Hablemos de esa cocina mediterránea con sabor a vacaciones y bienestar en cada bocado.
La base es una explosión de vegetales frescos y de temporada. Tomates jugosos, pepinos crujientes, hojas verdes vibrantes, berenjenas tiernas, pimientos dulces… ¡Un festival de color y sabor!
Y el aceite de oliva, la estrella indiscutible.
No es solo grasa, es pura esencia mediterránea. Un hilo de oro es suficiente para aportar suavidad sin enmascarar los sabores.
Estamos hablando de grasas saludables para tu corazón.
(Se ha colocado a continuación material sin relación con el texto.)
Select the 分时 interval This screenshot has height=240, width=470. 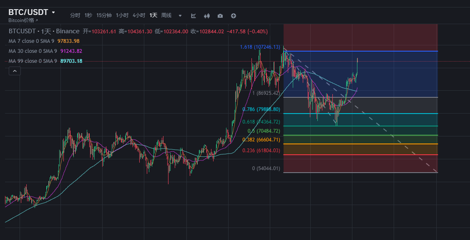point(75,15)
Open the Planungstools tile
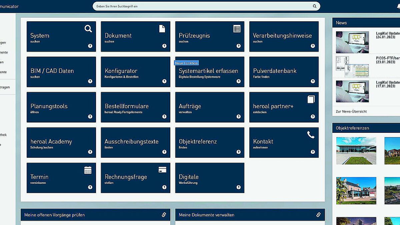The width and height of the screenshot is (400, 225). (x=61, y=107)
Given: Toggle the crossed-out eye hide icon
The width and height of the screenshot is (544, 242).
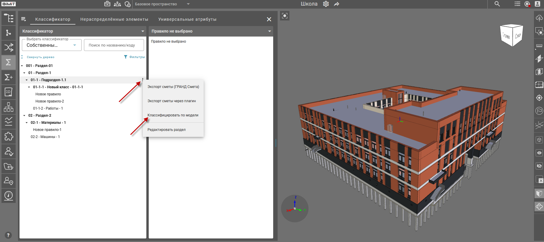Looking at the screenshot, I should 539,166.
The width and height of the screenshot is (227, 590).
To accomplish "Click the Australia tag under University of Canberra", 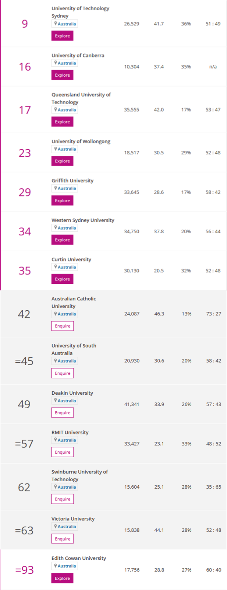I will click(65, 63).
Proteínas ligeras y nutritivas, con legumbres como protagonistas: garbanzos, lentejas, judías… ¡Un tesoro de la tierra! Y, por supuesto, pescados y mariscos frescos, joyas del mar Mediterráneo.
Las carnes, presentes en pequeñas porciones para deleitar el paladar. Encontramos lácteos en forma de yogures cremosos y quesos llenos de sabor.
Los sabores, frescos y vibrantes, son una sinfonía de aromas: ajo, limón, orégano, albahaca, tomillo, romero…
Hierbas aromáticas del Mediterráneo, especias del sur y el este como el comino y el pimentón, aceitunas y alcaparras que aportan un toque salado irresistible. Y para el toque crujiente, frutos secos como almendras, avellanas o pistachos.
Técnicas de cocción sencillas que realzan el sabor natural de los ingredientes: asados a la parrilla o al horno, guisos reconfortantes, salteados rápidos que conservan la frescura…
Y el pan, siempre presente para acompañar nuestras salsas, ¡pero sin excesos!
Priorizamos los cereales integrales, que nos aportan nutrientes esenciales y cuidan de nuestra salud intestinal.